Somewhere in the first few steps, there’s a join tables moment waiting. I just have to start walking to find it.

Shake the Dirt Off

7-40 Challenge | Round 4, Day 24


I checked my Apple Watch today. I’ve had it for about seven or eight years. It tracks how often you close all three rings — calories burned, movement, and exercise minutes. Since I’ve owned it, I’ve closed all three rings 1,750 times.

I thought I’d been dragging. Apparently I’ve been showing up a lot more than I was giving myself credit for.


John Maxwell tells a story about a donkey that falls down a well. The farmer decides the donkey’s old and the well needs filling anyway. He calls the neighbors over and they start shoveling dirt in.

A few loads later, the farmer looks down. The donkey isn’t buried. He’s been shaking every shovel of dirt off his back and stepping up on it. Shake, step up. Shake, step up. Until he walks right over the edge of the well.

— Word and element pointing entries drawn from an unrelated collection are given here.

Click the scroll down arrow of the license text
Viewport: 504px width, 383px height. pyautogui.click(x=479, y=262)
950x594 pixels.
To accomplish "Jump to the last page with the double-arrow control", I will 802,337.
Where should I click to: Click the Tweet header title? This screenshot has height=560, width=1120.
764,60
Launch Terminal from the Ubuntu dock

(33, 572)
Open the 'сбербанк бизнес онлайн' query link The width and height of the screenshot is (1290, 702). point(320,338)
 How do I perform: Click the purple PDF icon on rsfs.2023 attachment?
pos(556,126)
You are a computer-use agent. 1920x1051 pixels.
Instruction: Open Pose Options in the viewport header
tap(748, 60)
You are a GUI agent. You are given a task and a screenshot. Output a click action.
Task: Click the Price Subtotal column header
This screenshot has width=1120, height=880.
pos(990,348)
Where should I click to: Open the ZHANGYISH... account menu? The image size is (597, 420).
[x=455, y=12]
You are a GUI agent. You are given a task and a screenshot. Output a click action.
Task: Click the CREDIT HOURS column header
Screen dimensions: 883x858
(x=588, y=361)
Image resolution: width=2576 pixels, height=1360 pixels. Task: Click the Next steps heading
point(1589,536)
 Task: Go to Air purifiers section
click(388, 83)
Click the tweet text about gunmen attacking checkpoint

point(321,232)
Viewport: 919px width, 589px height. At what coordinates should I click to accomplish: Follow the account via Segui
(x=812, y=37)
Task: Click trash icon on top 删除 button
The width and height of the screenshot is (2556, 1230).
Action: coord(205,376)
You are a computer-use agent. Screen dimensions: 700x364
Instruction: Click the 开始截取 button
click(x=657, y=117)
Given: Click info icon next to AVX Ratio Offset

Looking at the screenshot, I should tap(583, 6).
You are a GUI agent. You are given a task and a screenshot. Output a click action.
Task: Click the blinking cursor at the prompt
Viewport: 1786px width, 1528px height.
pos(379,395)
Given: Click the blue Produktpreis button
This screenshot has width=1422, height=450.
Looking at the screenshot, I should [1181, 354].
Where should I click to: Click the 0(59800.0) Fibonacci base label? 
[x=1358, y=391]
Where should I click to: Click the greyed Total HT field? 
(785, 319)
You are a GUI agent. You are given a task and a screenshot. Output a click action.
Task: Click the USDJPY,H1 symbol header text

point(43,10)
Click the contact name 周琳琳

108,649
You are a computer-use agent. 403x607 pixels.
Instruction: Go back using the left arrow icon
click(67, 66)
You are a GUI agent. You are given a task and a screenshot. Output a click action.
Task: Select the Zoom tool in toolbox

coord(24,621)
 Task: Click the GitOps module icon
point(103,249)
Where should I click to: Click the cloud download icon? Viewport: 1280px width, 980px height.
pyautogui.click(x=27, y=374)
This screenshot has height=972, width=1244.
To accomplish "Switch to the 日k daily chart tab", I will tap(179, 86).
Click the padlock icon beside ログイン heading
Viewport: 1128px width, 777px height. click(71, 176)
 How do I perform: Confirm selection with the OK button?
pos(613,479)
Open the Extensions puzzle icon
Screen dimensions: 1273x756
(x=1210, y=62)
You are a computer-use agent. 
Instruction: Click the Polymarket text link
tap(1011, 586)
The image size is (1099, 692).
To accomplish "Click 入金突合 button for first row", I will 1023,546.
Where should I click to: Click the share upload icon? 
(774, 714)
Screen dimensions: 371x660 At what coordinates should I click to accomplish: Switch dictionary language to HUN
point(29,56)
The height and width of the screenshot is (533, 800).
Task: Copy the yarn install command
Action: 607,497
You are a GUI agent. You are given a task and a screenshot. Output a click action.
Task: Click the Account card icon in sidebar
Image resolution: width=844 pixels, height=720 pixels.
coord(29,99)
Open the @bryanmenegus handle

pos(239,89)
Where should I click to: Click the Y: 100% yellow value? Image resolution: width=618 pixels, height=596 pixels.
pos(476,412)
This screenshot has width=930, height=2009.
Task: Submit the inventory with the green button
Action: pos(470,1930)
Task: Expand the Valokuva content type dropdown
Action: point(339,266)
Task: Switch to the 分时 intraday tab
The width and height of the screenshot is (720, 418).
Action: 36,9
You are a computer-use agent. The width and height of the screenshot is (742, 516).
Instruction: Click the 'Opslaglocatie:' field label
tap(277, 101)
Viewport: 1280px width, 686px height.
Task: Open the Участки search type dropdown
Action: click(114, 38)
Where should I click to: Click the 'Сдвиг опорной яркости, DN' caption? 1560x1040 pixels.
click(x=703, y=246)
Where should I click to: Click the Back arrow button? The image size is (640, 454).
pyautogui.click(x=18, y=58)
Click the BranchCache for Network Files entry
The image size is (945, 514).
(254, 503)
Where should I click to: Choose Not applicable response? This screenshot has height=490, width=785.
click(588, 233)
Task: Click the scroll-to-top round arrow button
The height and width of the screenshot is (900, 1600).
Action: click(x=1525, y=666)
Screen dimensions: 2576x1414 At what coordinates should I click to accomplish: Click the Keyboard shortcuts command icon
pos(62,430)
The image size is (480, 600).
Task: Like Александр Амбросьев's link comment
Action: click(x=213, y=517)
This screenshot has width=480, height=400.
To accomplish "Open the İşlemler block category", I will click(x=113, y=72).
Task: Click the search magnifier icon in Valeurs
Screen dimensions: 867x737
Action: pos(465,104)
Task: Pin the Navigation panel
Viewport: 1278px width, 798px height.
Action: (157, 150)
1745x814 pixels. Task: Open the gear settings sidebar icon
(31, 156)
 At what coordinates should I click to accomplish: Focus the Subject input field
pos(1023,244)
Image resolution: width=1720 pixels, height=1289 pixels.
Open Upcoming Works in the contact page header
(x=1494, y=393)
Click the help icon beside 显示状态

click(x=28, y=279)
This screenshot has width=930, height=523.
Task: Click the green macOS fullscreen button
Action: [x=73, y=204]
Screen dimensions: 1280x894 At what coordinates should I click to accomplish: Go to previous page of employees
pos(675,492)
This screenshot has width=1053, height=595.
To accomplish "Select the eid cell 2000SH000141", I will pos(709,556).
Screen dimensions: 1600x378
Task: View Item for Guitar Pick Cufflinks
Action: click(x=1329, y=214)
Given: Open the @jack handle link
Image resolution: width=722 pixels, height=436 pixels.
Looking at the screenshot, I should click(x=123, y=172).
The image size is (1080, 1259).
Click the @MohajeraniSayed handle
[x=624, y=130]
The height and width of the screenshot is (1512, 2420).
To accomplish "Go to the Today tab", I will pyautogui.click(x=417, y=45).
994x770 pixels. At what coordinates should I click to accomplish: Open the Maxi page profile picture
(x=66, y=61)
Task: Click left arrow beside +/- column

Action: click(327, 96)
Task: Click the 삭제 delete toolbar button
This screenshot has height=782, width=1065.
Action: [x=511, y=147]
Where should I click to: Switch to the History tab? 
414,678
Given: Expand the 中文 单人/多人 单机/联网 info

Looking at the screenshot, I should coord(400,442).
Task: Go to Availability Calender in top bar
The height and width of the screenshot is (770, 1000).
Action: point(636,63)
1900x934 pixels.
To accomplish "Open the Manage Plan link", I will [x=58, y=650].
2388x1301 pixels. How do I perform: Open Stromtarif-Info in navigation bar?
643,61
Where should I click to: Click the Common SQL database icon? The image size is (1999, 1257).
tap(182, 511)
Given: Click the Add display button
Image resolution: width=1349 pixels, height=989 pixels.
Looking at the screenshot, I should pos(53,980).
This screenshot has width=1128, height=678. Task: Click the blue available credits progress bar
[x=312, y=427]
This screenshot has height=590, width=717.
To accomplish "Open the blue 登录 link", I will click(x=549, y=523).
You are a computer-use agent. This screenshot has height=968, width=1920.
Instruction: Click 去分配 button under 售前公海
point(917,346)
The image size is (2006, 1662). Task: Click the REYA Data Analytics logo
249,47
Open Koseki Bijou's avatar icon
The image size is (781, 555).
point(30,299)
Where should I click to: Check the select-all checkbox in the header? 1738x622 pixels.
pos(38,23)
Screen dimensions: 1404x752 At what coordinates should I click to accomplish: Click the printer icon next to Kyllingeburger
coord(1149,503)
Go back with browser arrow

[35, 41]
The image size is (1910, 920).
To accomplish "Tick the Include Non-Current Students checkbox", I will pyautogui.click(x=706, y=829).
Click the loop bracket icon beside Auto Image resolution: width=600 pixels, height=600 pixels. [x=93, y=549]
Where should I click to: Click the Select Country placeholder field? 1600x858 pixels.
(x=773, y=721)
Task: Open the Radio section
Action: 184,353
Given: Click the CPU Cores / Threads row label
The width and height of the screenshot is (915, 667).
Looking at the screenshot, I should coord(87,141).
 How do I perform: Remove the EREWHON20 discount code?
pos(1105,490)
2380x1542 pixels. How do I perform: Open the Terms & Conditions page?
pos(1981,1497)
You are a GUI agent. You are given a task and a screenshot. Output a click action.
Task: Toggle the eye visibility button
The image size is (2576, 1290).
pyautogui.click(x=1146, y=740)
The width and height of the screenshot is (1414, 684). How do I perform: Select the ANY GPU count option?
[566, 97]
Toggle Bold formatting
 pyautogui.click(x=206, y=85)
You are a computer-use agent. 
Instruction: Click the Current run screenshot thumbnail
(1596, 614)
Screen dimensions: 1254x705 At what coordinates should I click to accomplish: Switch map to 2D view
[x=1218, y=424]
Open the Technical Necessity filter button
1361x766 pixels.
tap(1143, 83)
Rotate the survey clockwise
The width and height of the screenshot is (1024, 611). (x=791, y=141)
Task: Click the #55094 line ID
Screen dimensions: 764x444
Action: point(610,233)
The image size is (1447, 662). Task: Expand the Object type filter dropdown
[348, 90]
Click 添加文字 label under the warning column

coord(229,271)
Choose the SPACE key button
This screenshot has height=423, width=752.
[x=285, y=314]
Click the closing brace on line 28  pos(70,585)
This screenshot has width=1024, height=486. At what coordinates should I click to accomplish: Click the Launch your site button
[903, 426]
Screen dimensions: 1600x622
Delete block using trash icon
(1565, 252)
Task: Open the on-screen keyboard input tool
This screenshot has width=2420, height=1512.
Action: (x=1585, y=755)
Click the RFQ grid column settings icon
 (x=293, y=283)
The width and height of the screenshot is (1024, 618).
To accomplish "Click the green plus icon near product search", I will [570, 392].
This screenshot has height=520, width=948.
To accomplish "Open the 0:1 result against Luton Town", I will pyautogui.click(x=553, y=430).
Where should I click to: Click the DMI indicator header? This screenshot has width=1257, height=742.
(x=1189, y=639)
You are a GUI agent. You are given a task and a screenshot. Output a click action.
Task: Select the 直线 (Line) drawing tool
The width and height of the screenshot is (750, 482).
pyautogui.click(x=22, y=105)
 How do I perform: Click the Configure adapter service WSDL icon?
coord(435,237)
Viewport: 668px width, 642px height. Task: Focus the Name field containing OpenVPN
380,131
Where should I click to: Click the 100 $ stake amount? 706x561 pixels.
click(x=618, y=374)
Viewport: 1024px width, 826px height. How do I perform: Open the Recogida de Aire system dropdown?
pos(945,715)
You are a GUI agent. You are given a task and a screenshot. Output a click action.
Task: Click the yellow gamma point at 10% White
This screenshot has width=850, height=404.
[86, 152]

Then the donkey came back and bit the farmer. The farmer got sepsis and died. Maxwell’s moral: if he hadn’t tried to cover his…, he would have lived.


The real point: failure is dirt, and dirt is something you can stand on.

The health I have today didn’t come from this year alone. It came from 1,750 days of closing the rings when I didn’t feel like it, when I wasn’t tracking a challenge, when nobody was watching. I’ve been shaking the dirt off and stepping up for years without realizing I was building ground under my feet.